Try it
Copy out all of the material. Every line must match the original.

Information
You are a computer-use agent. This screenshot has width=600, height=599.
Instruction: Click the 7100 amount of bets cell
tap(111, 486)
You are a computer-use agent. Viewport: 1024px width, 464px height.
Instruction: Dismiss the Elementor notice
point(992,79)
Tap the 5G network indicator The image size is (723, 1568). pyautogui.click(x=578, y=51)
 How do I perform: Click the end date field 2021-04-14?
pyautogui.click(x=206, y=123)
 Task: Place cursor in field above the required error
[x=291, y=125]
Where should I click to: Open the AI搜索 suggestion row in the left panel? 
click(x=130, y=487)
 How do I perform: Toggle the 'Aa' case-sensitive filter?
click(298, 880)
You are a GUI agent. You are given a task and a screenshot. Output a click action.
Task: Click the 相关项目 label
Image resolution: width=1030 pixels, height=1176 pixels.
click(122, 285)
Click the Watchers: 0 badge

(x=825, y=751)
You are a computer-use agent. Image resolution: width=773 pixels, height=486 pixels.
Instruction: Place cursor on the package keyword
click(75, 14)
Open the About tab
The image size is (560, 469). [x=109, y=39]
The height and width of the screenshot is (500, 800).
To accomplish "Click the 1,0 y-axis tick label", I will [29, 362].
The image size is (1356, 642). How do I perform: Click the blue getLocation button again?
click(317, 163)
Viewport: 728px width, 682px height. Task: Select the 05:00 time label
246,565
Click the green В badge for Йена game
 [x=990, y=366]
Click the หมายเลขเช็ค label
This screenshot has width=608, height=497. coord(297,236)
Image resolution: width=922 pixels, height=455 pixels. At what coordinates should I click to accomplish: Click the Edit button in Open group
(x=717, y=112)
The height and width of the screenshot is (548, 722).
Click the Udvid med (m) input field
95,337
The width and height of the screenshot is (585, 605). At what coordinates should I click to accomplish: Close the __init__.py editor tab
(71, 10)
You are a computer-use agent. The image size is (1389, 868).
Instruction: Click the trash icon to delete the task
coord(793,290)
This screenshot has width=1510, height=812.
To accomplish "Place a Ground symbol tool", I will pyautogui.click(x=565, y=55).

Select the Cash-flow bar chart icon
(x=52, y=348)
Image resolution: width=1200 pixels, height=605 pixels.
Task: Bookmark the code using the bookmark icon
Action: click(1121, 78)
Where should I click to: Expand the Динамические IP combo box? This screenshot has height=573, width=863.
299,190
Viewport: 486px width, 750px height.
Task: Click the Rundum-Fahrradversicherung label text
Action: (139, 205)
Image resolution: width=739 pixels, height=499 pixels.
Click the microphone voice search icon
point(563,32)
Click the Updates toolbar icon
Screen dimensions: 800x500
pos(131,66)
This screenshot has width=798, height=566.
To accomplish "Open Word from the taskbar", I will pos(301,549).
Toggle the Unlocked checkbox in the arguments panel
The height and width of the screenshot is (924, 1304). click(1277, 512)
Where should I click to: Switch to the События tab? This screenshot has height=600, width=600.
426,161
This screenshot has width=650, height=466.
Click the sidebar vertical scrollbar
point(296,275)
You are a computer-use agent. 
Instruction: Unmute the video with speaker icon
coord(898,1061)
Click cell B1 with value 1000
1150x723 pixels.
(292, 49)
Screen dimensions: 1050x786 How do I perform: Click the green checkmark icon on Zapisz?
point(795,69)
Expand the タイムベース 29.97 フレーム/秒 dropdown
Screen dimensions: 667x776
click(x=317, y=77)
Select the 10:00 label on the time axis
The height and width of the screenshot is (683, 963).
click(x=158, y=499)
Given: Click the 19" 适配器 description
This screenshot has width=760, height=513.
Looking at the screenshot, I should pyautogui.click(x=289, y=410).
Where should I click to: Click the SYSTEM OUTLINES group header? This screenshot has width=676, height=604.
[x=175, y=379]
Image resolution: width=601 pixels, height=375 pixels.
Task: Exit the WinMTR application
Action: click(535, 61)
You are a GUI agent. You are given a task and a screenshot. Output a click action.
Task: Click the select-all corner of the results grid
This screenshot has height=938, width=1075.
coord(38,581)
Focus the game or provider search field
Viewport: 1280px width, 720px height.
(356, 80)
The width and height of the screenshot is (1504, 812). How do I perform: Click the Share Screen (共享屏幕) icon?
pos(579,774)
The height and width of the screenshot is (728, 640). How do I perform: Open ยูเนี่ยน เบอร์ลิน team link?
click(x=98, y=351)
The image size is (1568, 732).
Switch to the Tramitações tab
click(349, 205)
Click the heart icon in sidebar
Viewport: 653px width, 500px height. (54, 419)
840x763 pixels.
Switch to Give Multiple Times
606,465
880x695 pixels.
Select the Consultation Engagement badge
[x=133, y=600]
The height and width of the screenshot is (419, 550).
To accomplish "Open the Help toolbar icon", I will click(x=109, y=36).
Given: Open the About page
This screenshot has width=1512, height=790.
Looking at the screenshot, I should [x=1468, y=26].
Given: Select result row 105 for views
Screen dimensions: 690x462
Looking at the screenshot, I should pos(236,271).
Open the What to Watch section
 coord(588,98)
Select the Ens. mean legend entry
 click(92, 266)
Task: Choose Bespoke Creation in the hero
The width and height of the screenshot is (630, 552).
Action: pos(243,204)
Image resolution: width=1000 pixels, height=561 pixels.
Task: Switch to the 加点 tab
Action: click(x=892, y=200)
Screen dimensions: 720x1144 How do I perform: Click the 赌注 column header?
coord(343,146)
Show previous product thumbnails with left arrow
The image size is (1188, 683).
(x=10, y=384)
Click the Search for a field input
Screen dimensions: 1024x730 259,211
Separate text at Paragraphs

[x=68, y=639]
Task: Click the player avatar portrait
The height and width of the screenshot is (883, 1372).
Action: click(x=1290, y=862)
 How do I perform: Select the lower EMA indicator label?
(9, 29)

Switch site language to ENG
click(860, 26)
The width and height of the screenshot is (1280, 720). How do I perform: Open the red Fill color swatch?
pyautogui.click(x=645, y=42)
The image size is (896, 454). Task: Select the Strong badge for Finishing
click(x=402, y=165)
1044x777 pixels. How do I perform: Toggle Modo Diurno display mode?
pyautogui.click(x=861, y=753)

Answer to the problem
You are a computer-use agent. This screenshot has width=600, height=599.
Instruction: Click the 7100 amount of bets cell
tap(111, 486)
You are a computer-use agent. Viewport: 1024px width, 464px height.
Instruction: Dismiss the Elementor notice
point(992,79)
Tap the 5G network indicator The image size is (723, 1568). pyautogui.click(x=578, y=51)
 How do I perform: Click the end date field 2021-04-14?
pyautogui.click(x=206, y=123)
 Task: Place cursor in field above the required error
[x=291, y=125]
Where should I click to: Open the AI搜索 suggestion row in the left panel? 
click(x=130, y=487)
 How do I perform: Toggle the 'Aa' case-sensitive filter?
click(298, 880)
You are a GUI agent. You are given a task and a screenshot. Output a click action.
Task: Click the 相关项目 label
Image resolution: width=1030 pixels, height=1176 pixels.
click(122, 285)
Click the Watchers: 0 badge

(x=825, y=751)
You are a computer-use agent. Image resolution: width=773 pixels, height=486 pixels.
Instruction: Place cursor on the package keyword
click(75, 14)
Open the About tab
The image size is (560, 469). [x=109, y=39]
The height and width of the screenshot is (500, 800).
To accomplish "Click the 1,0 y-axis tick label", I will [29, 362].
The image size is (1356, 642). How do I perform: Click the blue getLocation button again?
click(317, 163)
Viewport: 728px width, 682px height. Task: Select the 05:00 time label
246,565
Click the green В badge for Йена game
 [x=990, y=366]
Click the หมายเลขเช็ค label
This screenshot has width=608, height=497. coord(297,236)
Image resolution: width=922 pixels, height=455 pixels. At what coordinates should I click to accomplish: Click the Edit button in Open group
(x=717, y=112)
The height and width of the screenshot is (548, 722).
Click the Udvid med (m) input field
95,337
The width and height of the screenshot is (585, 605). At what coordinates should I click to accomplish: Close the __init__.py editor tab
(71, 10)
You are a computer-use agent. The image size is (1389, 868).
Instruction: Click the trash icon to delete the task
coord(793,290)
This screenshot has width=1510, height=812.
To accomplish "Place a Ground symbol tool", I will pyautogui.click(x=565, y=55).

Select the Cash-flow bar chart icon
(x=52, y=348)
Image resolution: width=1200 pixels, height=605 pixels.
Task: Bookmark the code using the bookmark icon
Action: click(1121, 78)
Where should I click to: Expand the Динамические IP combo box? This screenshot has height=573, width=863.
299,190
Viewport: 486px width, 750px height.
Task: Click the Rundum-Fahrradversicherung label text
Action: (139, 205)
Image resolution: width=739 pixels, height=499 pixels.
Click the microphone voice search icon
point(563,32)
Click the Updates toolbar icon
Screen dimensions: 800x500
pos(131,66)
This screenshot has width=798, height=566.
To accomplish "Open Word from the taskbar", I will pos(301,549).
Toggle the Unlocked checkbox in the arguments panel
The height and width of the screenshot is (924, 1304). click(1277, 512)
Where should I click to: Switch to the События tab? This screenshot has height=600, width=600.
426,161
This screenshot has width=650, height=466.
Click the sidebar vertical scrollbar
point(296,275)
You are a computer-use agent. 
Instruction: Unmute the video with speaker icon
coord(898,1061)
Click cell B1 with value 1000
1150x723 pixels.
(292, 49)
Screen dimensions: 1050x786 How do I perform: Click the green checkmark icon on Zapisz?
point(795,69)
Expand the タイムベース 29.97 フレーム/秒 dropdown
Screen dimensions: 667x776
click(x=317, y=77)
Select the 10:00 label on the time axis
The height and width of the screenshot is (683, 963).
click(x=158, y=499)
Given: Click the 19" 适配器 description
This screenshot has width=760, height=513.
Looking at the screenshot, I should pyautogui.click(x=289, y=410).
Where should I click to: Click the SYSTEM OUTLINES group header? This screenshot has width=676, height=604.
[x=175, y=379]
Image resolution: width=601 pixels, height=375 pixels.
Task: Exit the WinMTR application
Action: click(535, 61)
You are a GUI agent. You are given a task and a screenshot. Output a click action.
Task: Click the select-all corner of the results grid
This screenshot has height=938, width=1075.
coord(38,581)
Focus the game or provider search field
Viewport: 1280px width, 720px height.
(356, 80)
The width and height of the screenshot is (1504, 812). How do I perform: Click the Share Screen (共享屏幕) icon?
pos(579,774)
The height and width of the screenshot is (728, 640). How do I perform: Open ยูเนี่ยน เบอร์ลิน team link?
click(x=98, y=351)
The image size is (1568, 732).
Switch to the Tramitações tab
click(349, 205)
Click the heart icon in sidebar
Viewport: 653px width, 500px height. (54, 419)
840x763 pixels.
Switch to Give Multiple Times
606,465
880x695 pixels.
Select the Consultation Engagement badge
[x=133, y=600]
The height and width of the screenshot is (419, 550).
To accomplish "Open the Help toolbar icon", I will click(x=109, y=36).
Given: Open the About page
This screenshot has width=1512, height=790.
Looking at the screenshot, I should [x=1468, y=26].
Given: Select result row 105 for views
Screen dimensions: 690x462
Looking at the screenshot, I should pos(236,271).
Open the What to Watch section
 coord(588,98)
Select the Ens. mean legend entry
 click(92, 266)
Task: Choose Bespoke Creation in the hero
The width and height of the screenshot is (630, 552).
Action: pos(243,204)
Image resolution: width=1000 pixels, height=561 pixels.
Task: Switch to the 加点 tab
Action: click(x=892, y=200)
Screen dimensions: 720x1144 How do I perform: Click the 赌注 column header?
coord(343,146)
Show previous product thumbnails with left arrow
The image size is (1188, 683).
(x=10, y=384)
Click the Search for a field input
Screen dimensions: 1024x730 259,211
Separate text at Paragraphs

[x=68, y=639]
Task: Click the player avatar portrait
The height and width of the screenshot is (883, 1372).
Action: click(x=1290, y=862)
 How do I perform: Select the lower EMA indicator label?
(9, 29)

Switch site language to ENG
click(860, 26)
The width and height of the screenshot is (1280, 720). How do I perform: Open the red Fill color swatch?
pyautogui.click(x=645, y=42)
The image size is (896, 454). Task: Select the Strong badge for Finishing
click(x=402, y=165)
1044x777 pixels. How do I perform: Toggle Modo Diurno display mode?
pyautogui.click(x=861, y=753)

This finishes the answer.